A bridge collapsed and a bus was swept away by flooding yesterday as more rain fell on northern Vietnam from a former typhoon that has caused at least 59 deaths in the Southeast Asian nation, state media reported.
Nine people died during the typhoon, which made landfall in Vietnam on Saturday before weakening to a depression, and 50 others died during the consequent floods and landslides.
The water levels of several rivers in northern Vietnam were dangerously high.
Photo: AFP
A passenger bus carrying 20 people was swept into a flooded stream by a landslide in mountainous Cao Bang Province yesterday morning. Rescuers were deployed, but landslides blocked the path to where the incident took place.
In Phu Tho Province, rescue operations were continuing after a steel bridge over the engorged Red River collapsed yesterday morning. Reports said 10 cars and trucks along with two motorbikes fell into the river. Three people were pulled out of the river and taken to the hospital, but 13 others were missing.
Pham Truong Son, 50, told VNExpress that he was driving on the bridge on his motorcycle when he heard a loud noise. Before he knew what was happening, he was falling into the river.
“I felt like I was drowned to the bottom of the river,” Son told the online newspaper, adding that he managed to swim and hold on to a drifting banana tree to stay afloat before he was rescued.
Typhoon Yagi was the strongest typhoon to hit Vietnam in decades when it made landfall on Saturday with winds up to 149kph. It weakened to a tropical depression on Sunday, but the nation’s meteorological agency has still warned the continuing downpours could cause floods and landslides.
A landslide on Sunday killed six people including an infant and injured nine others in Sa Pa, a popular trekking base known for its terraced rice fields and mountains.
Overall, state media reported 21 deaths and at least 299 people injured at the weekend.
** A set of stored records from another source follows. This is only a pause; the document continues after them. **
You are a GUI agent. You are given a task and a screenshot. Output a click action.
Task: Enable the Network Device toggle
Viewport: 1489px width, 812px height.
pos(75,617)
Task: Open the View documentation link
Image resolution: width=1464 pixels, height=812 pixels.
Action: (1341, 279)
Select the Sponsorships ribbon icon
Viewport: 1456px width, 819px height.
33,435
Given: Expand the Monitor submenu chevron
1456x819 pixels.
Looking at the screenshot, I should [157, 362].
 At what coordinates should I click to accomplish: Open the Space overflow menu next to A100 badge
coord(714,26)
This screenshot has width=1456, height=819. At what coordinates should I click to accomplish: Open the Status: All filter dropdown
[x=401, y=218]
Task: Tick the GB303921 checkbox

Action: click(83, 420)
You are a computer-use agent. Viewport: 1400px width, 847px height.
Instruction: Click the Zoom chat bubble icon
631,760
Skies were overcast in the capital, Hanoi, with occasional rain yesterday morning as workers cleared the uprooted trees, fallen billboards and toppled electricity poles. Heavy rain continued in northwestern Vietnam and forecasters said it could exceed 40cm in places.
Initially, at least 3 million people were left without electricity in Quang Ninh and Haiphong provinces, and it was unclear how much had been restored.
The two provinces are industrial hubs, housing many factories that export goods, including electric vehicle maker VinFast and Apple suppliers Pegatrong and USI.
Factory workers told The Associated Press on Sunday that many industrial parks were inundated and the roofs of many factories had been blown away.
Vietnamese Prime Minister Pham Minh Chinh visited Haiphong on Sunday and approved a package of US$4.62 million to help the port city recover.
Yagi also damaged agricultural land, nearly 116,192 hectares where rice is mostly grown.
Before hitting Vietnam, Yagi caused at least 20 deaths in the Philippines last week and four deaths in southern China.
Chinese authorities said infrastructure losses across Hainan Province amounted to US$102 million with 57,000 houses collapsed or damaged, power and water outages, and roads damaged or impassable due to fallen trees.
Yagi made a second landfall in Guangdong, a mainland province neighboring Hainan, on Friday night.
Storms such as Typhoon Yagi are “getting stronger due to climate change, primarily because warmer ocean waters provide more energy to fuel the storms, leading to increased wind speeds and heavier rainfall,” Earth Observatory of Singapore director Benjamin Horton said.